It’s a busy week; taxes are due. More important, in case you’ve forgotten, Wednesday is National Wear Your Pajamas to Work Day. Maybe it’s part of the thank-goodness-I-got-my-taxes-done-on-time celebration or a light hearted protest against a crazy hectic life. Some of us don’t need a holiday to wear our pajamas to work. We wear our pajamas to work on a regular basis. Like almost every day.
You may be wondering, who are these pajama clad workers? And how do they get away with it? Some are part of a new invention, the telecommuter. More than fifteen million telecommuters have been delighted to dump the cubicle and ditch the traffic. Instead, they shuffle into their home office every morning. Fiber optics links them to their employer, colleagues and customers. Like air traffic controllers, headsets are permanently affixed to their noggins. They may look like ground control but the headset is just an extension of their telephone. Most telecommuters split their day between talking on the phone and tapping away on their keyboard. Come to think of it, a good part of the time they are doing both; which may explain all typos, misspelled words and grammatical errors. Not to mention the hemming and hawing when asked a direct question during a conference call.
I used to be a part-time telecommuter. I’d go into the office on Monday, just to make sure that no one forgot what I looked like. Then I’d be gone, on the road for three, sometimes four, days. Fridays, I’d work from home. Working from home was great, especially if I didn’t get in until late Thursday night, which was more or less every Thursday. If you don’t have to drive to the office or worry about looking professional (details like combing your hair and putting on a suit), you can manage at least an extra hour of shut-eye, probably two.
I spent the day tethered to the phone, checking spreadsheets and writing emails.

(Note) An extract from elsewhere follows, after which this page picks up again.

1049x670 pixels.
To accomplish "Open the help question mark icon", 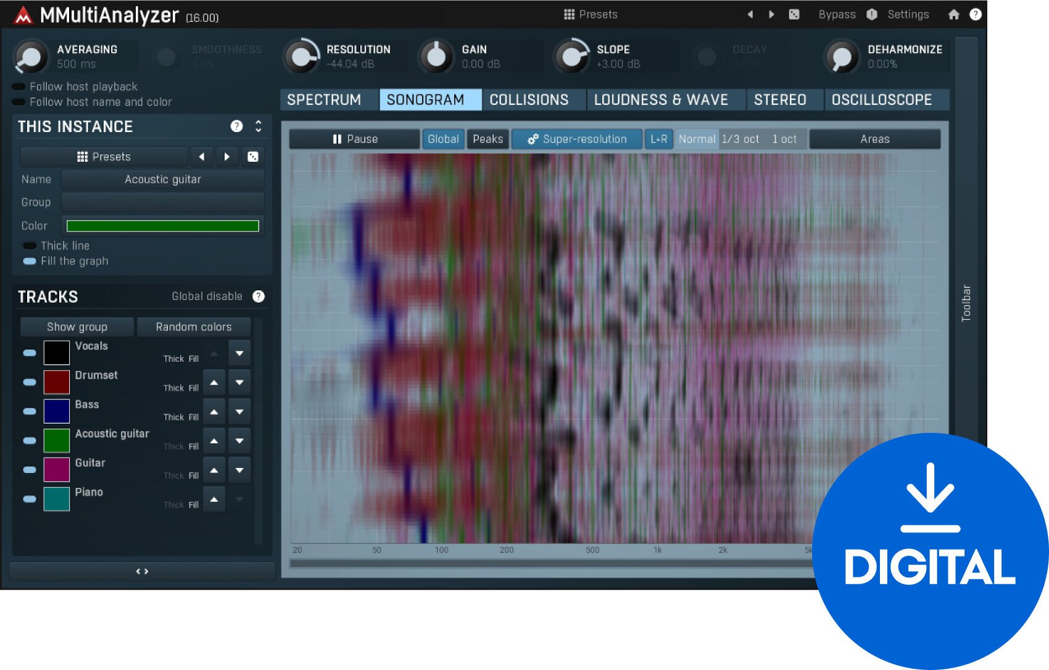I will coord(976,14).
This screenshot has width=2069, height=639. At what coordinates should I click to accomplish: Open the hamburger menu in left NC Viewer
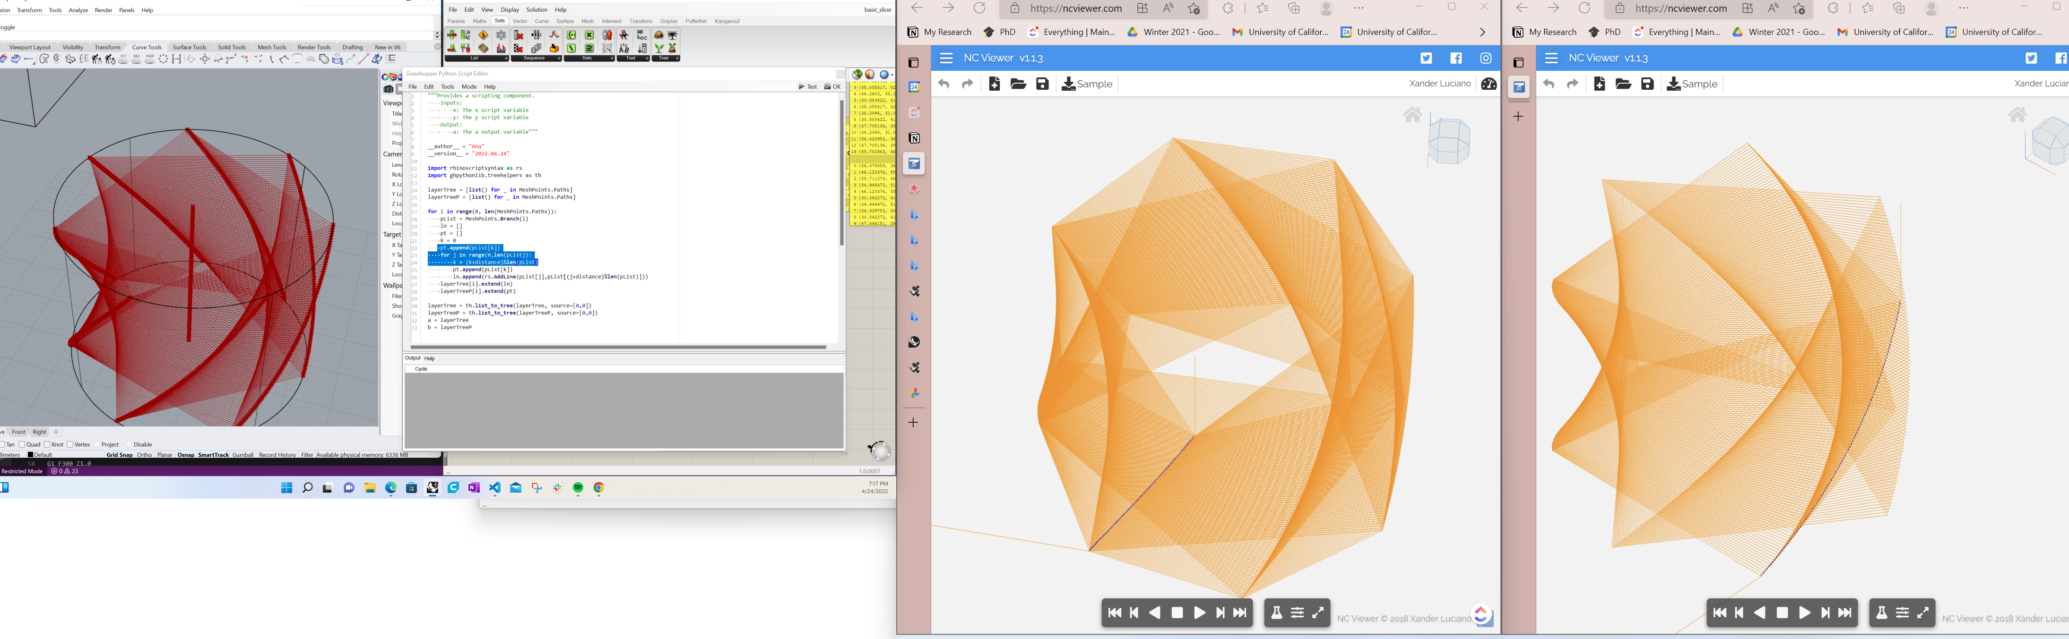(x=946, y=58)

Sometimes, if I was lucky, I had a little extra time late in the day. When that happened, I took a break and picked up my goddaughter at preschool. By some lucky chance, her school was two doors down from my house. We shared a little time together, maybe took a turn on the swings and slide or squeezed in a story or project before her mom collected her. Then it was back to conference calls, spreadsheets and emails.

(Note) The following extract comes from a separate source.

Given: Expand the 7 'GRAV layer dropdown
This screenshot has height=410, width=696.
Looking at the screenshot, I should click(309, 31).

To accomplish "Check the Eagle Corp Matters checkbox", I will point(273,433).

I still work in my pajamas but I’m no longer a telecommuter. Now I’m the other kind of pajama-clad-work-from-home person. We are freelancers, consultants and small business owners. What kind of businesses? Really small businesses, so micro that it’s a one-man or one-woman show operating out of a garage, basement, kitchen or spare bedroom. In my case, a spare bedroom and sometimes my kitchen.
And my look? Most of my work ensembles are not technically pajamas, meaning I don’t actually sleep in them. Unless of course I accidently doze off in the middle of the day. However, when I’m writing my attire could easily be described as bedtime. No, not silky “I’ll slip into something more comfortable” nightwear, I’m much more ratty-tatty. When sitting down to write, my outfits are best described as anti-fashion statements. When it’s cold, I favor baggy sweatpants, old turtlenecks, misshapen sweaters, fleece, heavy socks and slippers. In the summer, I rely on old shorts, sloppy t-shirts and flip-flops. The kind of clothes your mother never let you wear out of the house or even in the yard.

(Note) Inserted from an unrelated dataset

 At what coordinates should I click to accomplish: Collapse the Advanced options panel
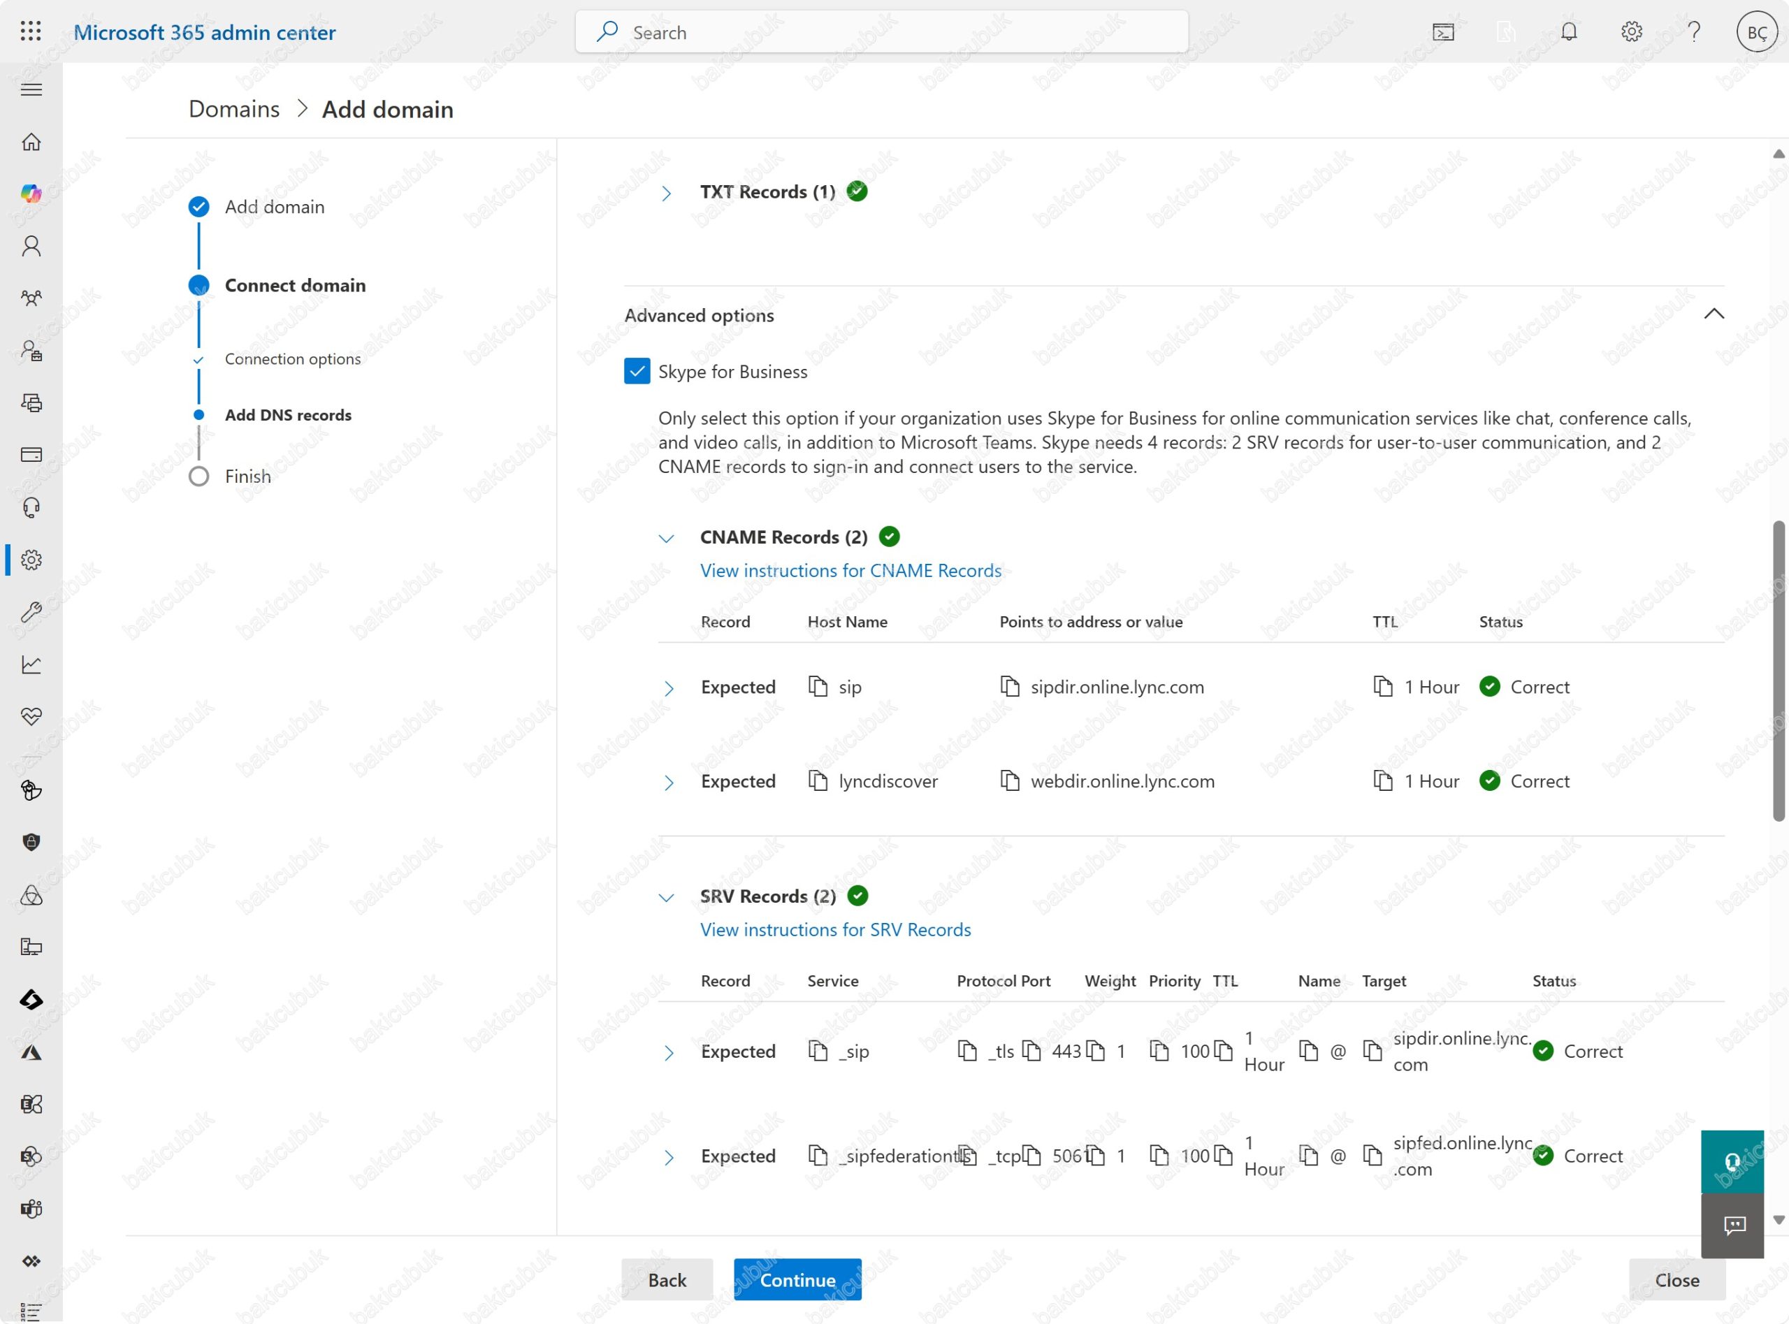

Whether you toil in PJ’s, earn your living buttoned up in suit or something in between, I hope you enjoy your day at work today and every day. I know I do. Have a great week!
Just because you stay in your PJ’s all day, doesn’t mean you have to eat breakfast for dinner. Why not try this quick and easy dish; it’s filled with the sunny flavors of Provence. Enjoy!
10 – 12 black oil-cured, Greek or Niçoise olives
1 1/2 – 2 pounds skinless boneless chicken breasts
1/4 cup all-purpose flour
1/2 medium onion, thinly sliced
Pinch of chili pepper flakes
1/2 teaspoon herbs de Provence
2 garlic cloves, minced
1 anchovy fillet, mashed to a paste
1/2 cup dry white wine
16 ounces canned crushed tomatoes (in season use fresh plum tomatoes, peeled, seeded and finely chopped)
3/4 cup chicken stock
1 tablespoon capers, drained
1 tablespoon finely chopped, fresh basil
Kosher salt and freshly ground pepper
- Pit the olives. If you are using Greek olives cut in quarters, if Niçoise cut in half. Reserve.
- Combine flour with 1 teaspoon each salt and pepper. Pat the chicken dry and dredge it in the flour, shake off excess flour.
- Heat a little olive oil in a 12-inch heavy skillet over medium-high heat; cook the chicken, turning once, until golden and cooked through, 6 to 8 minutes total. Transfer to a platter and cover.
- Add the onion, chili pepper and herbs to the skillet and cook over medium heat, stirring, until the onion is translucent, about 5 minutes. Add the garlic and anchovy paste and cook for another minute. Add the wine and bring to a boil, scraping up the brown bits. Stir in tomatoes, stock, capers and olives. Simmer, uncovered, stirring occasionally, until the sauce thickens, 8 to 10 minutes.
- Add the chicken and any juices back to the skillet and simmer for 2-3 minutes. Sprinkle with basil and serve.